[Recorded data]

──────────

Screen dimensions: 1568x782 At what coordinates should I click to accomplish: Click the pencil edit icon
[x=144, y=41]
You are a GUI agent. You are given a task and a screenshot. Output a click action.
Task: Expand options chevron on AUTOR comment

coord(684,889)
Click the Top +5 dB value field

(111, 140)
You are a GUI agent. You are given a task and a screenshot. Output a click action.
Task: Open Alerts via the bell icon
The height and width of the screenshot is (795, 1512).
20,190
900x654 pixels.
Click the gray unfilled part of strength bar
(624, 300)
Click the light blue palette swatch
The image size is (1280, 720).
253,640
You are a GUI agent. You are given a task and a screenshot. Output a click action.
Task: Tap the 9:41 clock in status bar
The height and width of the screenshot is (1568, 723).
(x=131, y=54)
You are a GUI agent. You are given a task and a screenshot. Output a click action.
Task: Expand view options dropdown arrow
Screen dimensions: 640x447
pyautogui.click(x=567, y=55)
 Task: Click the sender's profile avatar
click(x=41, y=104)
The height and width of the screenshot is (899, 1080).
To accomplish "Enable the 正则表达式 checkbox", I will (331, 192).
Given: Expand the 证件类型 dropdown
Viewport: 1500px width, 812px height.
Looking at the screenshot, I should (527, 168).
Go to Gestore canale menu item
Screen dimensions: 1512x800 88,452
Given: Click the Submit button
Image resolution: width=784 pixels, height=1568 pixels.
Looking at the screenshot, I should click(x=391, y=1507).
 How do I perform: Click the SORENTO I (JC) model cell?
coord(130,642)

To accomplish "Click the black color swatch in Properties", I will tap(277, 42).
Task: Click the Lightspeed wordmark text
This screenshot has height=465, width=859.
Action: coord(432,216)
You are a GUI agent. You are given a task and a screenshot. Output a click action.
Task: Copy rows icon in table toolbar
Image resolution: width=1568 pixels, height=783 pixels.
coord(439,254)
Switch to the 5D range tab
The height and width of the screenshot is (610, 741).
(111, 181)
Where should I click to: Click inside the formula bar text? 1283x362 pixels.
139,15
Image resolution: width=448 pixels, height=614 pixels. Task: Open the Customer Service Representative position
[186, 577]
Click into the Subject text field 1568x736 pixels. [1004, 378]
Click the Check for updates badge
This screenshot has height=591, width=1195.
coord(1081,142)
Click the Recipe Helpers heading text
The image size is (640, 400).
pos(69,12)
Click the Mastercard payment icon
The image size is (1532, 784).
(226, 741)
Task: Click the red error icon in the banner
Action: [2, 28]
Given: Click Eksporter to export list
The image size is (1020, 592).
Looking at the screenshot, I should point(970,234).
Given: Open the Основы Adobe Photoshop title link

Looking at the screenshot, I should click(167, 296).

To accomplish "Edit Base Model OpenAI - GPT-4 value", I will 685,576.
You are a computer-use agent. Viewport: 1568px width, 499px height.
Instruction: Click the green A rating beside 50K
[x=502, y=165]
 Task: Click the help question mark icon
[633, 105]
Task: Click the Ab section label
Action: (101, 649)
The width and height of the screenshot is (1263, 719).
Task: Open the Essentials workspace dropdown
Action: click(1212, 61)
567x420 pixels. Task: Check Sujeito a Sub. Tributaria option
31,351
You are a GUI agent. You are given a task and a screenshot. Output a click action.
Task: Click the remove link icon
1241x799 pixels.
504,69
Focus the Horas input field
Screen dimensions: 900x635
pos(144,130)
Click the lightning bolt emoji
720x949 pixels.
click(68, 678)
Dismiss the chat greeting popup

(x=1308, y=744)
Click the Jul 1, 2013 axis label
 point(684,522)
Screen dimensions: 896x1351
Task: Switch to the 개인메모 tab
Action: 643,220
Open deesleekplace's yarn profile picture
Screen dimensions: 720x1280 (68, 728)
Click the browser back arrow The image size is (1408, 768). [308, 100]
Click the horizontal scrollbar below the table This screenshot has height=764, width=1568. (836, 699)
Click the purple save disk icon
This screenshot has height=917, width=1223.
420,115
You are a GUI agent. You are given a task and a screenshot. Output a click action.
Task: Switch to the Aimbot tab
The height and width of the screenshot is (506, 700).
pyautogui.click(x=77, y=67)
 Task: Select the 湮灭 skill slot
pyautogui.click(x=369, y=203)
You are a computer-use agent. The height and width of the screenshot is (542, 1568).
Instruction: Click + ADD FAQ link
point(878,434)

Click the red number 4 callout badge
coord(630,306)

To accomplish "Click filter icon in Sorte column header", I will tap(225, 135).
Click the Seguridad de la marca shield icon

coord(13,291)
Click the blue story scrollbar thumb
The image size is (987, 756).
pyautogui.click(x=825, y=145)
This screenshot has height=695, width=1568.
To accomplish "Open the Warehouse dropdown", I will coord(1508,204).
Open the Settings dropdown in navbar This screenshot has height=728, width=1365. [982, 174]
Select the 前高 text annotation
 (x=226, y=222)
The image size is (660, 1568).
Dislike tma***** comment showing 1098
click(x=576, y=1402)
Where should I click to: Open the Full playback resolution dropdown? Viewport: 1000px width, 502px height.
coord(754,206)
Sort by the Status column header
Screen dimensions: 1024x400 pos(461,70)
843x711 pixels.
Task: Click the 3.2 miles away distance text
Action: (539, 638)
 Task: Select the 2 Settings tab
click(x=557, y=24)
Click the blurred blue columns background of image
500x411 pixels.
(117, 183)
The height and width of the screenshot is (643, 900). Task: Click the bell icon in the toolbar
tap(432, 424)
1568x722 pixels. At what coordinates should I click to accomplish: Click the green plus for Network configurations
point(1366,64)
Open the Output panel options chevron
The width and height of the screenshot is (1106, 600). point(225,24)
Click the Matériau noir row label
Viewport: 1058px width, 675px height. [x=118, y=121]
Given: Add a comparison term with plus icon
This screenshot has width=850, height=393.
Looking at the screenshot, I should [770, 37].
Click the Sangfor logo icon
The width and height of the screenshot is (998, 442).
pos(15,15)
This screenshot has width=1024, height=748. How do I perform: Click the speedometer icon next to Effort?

──────────

__WHAT THE EXERCISE ASKS__.
Complete, exact output of the records is expected.

__TASK SOLUTION__.
Screen dimensions: 1568x782 At what coordinates should I click to accomplish: Click the pencil edit icon
[x=144, y=41]
You are a GUI agent. You are given a task and a screenshot. Output a click action.
Task: Expand options chevron on AUTOR comment

coord(684,889)
Click the Top +5 dB value field

(111, 140)
You are a GUI agent. You are given a task and a screenshot. Output a click action.
Task: Open Alerts via the bell icon
The height and width of the screenshot is (795, 1512).
20,190
900x654 pixels.
Click the gray unfilled part of strength bar
(624, 300)
Click the light blue palette swatch
The image size is (1280, 720).
253,640
You are a GUI agent. You are given a task and a screenshot. Output a click action.
Task: Tap the 9:41 clock in status bar
The height and width of the screenshot is (1568, 723).
(x=131, y=54)
You are a GUI agent. You are given a task and a screenshot. Output a click action.
Task: Expand view options dropdown arrow
Screen dimensions: 640x447
pyautogui.click(x=567, y=55)
 Task: Click the sender's profile avatar
click(x=41, y=104)
The height and width of the screenshot is (899, 1080).
To accomplish "Enable the 正则表达式 checkbox", I will (331, 192).
Given: Expand the 证件类型 dropdown
Viewport: 1500px width, 812px height.
Looking at the screenshot, I should (527, 168).
Go to Gestore canale menu item
Screen dimensions: 1512x800 88,452
Given: Click the Submit button
Image resolution: width=784 pixels, height=1568 pixels.
Looking at the screenshot, I should click(x=391, y=1507).
 How do I perform: Click the SORENTO I (JC) model cell?
coord(130,642)

To accomplish "Click the black color swatch in Properties", I will tap(277, 42).
Task: Click the Lightspeed wordmark text
This screenshot has height=465, width=859.
Action: coord(432,216)
You are a GUI agent. You are given a task and a screenshot. Output a click action.
Task: Copy rows icon in table toolbar
Image resolution: width=1568 pixels, height=783 pixels.
coord(439,254)
Switch to the 5D range tab
The height and width of the screenshot is (610, 741).
(111, 181)
Where should I click to: Click inside the formula bar text? 1283x362 pixels.
139,15
Image resolution: width=448 pixels, height=614 pixels. Task: Open the Customer Service Representative position
[186, 577]
Click into the Subject text field 1568x736 pixels. [1004, 378]
Click the Check for updates badge
This screenshot has height=591, width=1195.
coord(1081,142)
Click the Recipe Helpers heading text
The image size is (640, 400).
pos(69,12)
Click the Mastercard payment icon
The image size is (1532, 784).
(226, 741)
Task: Click the red error icon in the banner
Action: [2, 28]
Given: Click Eksporter to export list
The image size is (1020, 592).
Looking at the screenshot, I should point(970,234).
Given: Open the Основы Adobe Photoshop title link

Looking at the screenshot, I should click(167, 296).

To accomplish "Edit Base Model OpenAI - GPT-4 value", I will 685,576.
You are a computer-use agent. Viewport: 1568px width, 499px height.
Instruction: Click the green A rating beside 50K
[x=502, y=165]
 Task: Click the help question mark icon
[633, 105]
Task: Click the Ab section label
Action: (101, 649)
The width and height of the screenshot is (1263, 719).
Task: Open the Essentials workspace dropdown
Action: click(1212, 61)
567x420 pixels. Task: Check Sujeito a Sub. Tributaria option
31,351
You are a GUI agent. You are given a task and a screenshot. Output a click action.
Task: Click the remove link icon
1241x799 pixels.
504,69
Focus the Horas input field
Screen dimensions: 900x635
pos(144,130)
Click the lightning bolt emoji
720x949 pixels.
click(68, 678)
Dismiss the chat greeting popup

(x=1308, y=744)
Click the Jul 1, 2013 axis label
 point(684,522)
Screen dimensions: 896x1351
Task: Switch to the 개인메모 tab
Action: 643,220
Open deesleekplace's yarn profile picture
Screen dimensions: 720x1280 (68, 728)
Click the browser back arrow The image size is (1408, 768). [308, 100]
Click the horizontal scrollbar below the table This screenshot has height=764, width=1568. (836, 699)
Click the purple save disk icon
This screenshot has height=917, width=1223.
420,115
You are a GUI agent. You are given a task and a screenshot. Output a click action.
Task: Switch to the Aimbot tab
The height and width of the screenshot is (506, 700).
pyautogui.click(x=77, y=67)
 Task: Select the 湮灭 skill slot
pyautogui.click(x=369, y=203)
You are a computer-use agent. The height and width of the screenshot is (542, 1568).
Instruction: Click + ADD FAQ link
point(878,434)

Click the red number 4 callout badge
coord(630,306)

To accomplish "Click filter icon in Sorte column header", I will tap(225, 135).
Click the Seguridad de la marca shield icon

coord(13,291)
Click the blue story scrollbar thumb
The image size is (987, 756).
pyautogui.click(x=825, y=145)
This screenshot has height=695, width=1568.
To accomplish "Open the Warehouse dropdown", I will coord(1508,204).
Open the Settings dropdown in navbar This screenshot has height=728, width=1365. [982, 174]
Select the 前高 text annotation
 (x=226, y=222)
The image size is (660, 1568).
Dislike tma***** comment showing 1098
click(x=576, y=1402)
Where should I click to: Open the Full playback resolution dropdown? Viewport: 1000px width, 502px height.
coord(754,206)
Sort by the Status column header
Screen dimensions: 1024x400 pos(461,70)
843x711 pixels.
Task: Click the 3.2 miles away distance text
Action: (539, 638)
 Task: Select the 2 Settings tab
click(x=557, y=24)
Click the blurred blue columns background of image
500x411 pixels.
(117, 183)
The height and width of the screenshot is (643, 900). Task: Click the bell icon in the toolbar
tap(432, 424)
1568x722 pixels. At what coordinates should I click to accomplish: Click the green plus for Network configurations
point(1366,64)
Open the Output panel options chevron
The width and height of the screenshot is (1106, 600). point(225,24)
Click the Matériau noir row label
Viewport: 1058px width, 675px height. [x=118, y=121]
Given: Add a comparison term with plus icon
This screenshot has width=850, height=393.
Looking at the screenshot, I should [770, 37].
Click the Sangfor logo icon
The width and height of the screenshot is (998, 442).
pos(15,15)
This screenshot has width=1024, height=748. How do I perform: Click the speedometer icon next to Effort?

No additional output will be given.